If it’s not failure, what it is?
The thing about the wagon’s approach to nutrition is that you’re either doing it perfectly or your not doing it at all. And when a plan demands perfection, when it leaves no room for nuance, for living your REAL life, where family members get sick and work sometimes needs the extra hour we set aside to meal prep, it will never lead us to success for long.
So what if we did a quick reframe here? What if we saw that ‘failure’, that ‘fall’, as simple feedback on your current strategy? If we take the blame and shame out of it, we’re left with some simple facts. We tried X and Y, and neither worked. Fabulous.
The truth is that there is no right or wrong strategy, no good or bad way of eating that applies across the board. And while that can be frustrating (wouldn’t it be great if there was just a set of rules that we could stick to that would just continue to work?), it’s the hard truth.

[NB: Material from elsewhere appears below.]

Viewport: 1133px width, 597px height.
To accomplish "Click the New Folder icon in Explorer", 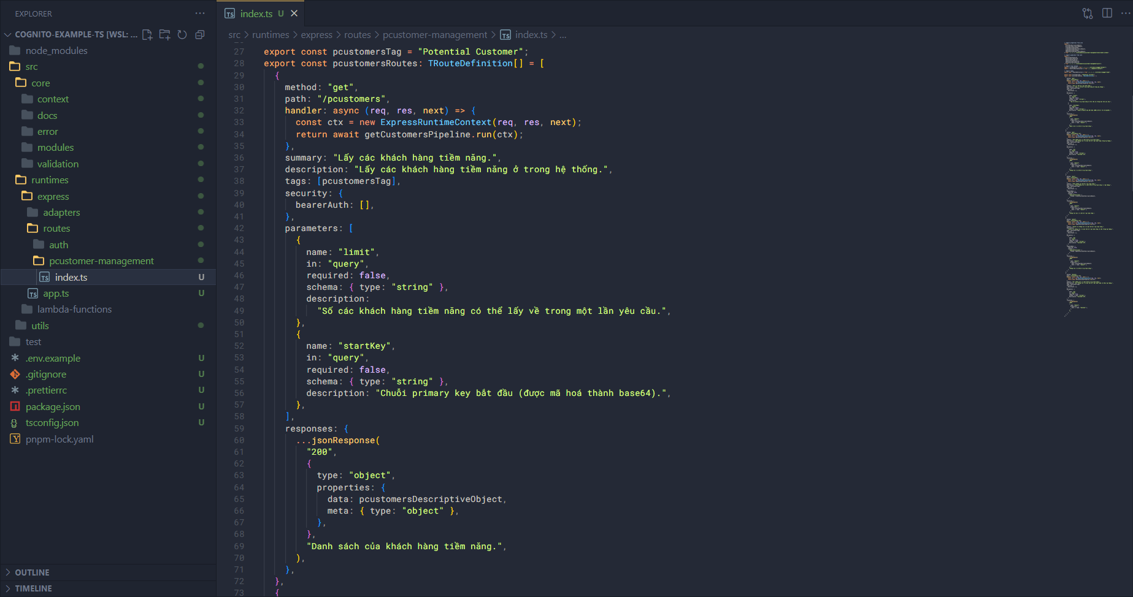I will (164, 34).
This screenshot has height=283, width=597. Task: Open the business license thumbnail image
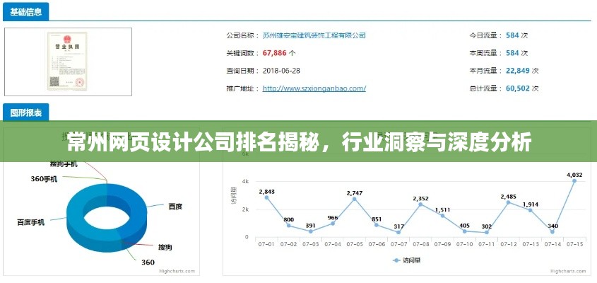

We NEED that feedback to learn what strategies work for YOU. And then we need to stay consistent with them.
Consistency over perfection
Unlike the wagon, which requires all-or-nothing thinking, ditching the myth lets us live in the messy middle AND be successful there. If we chill at, say, 80% adherence to a plan that works for us, we’re able to work those flexible strategies into our real lives, allowing us consistency through the good and not-so-good times. This kind of stick-with-it-ness pulls us way ahead of the 100%-sometimes and 0%-most-of-the-time’ers.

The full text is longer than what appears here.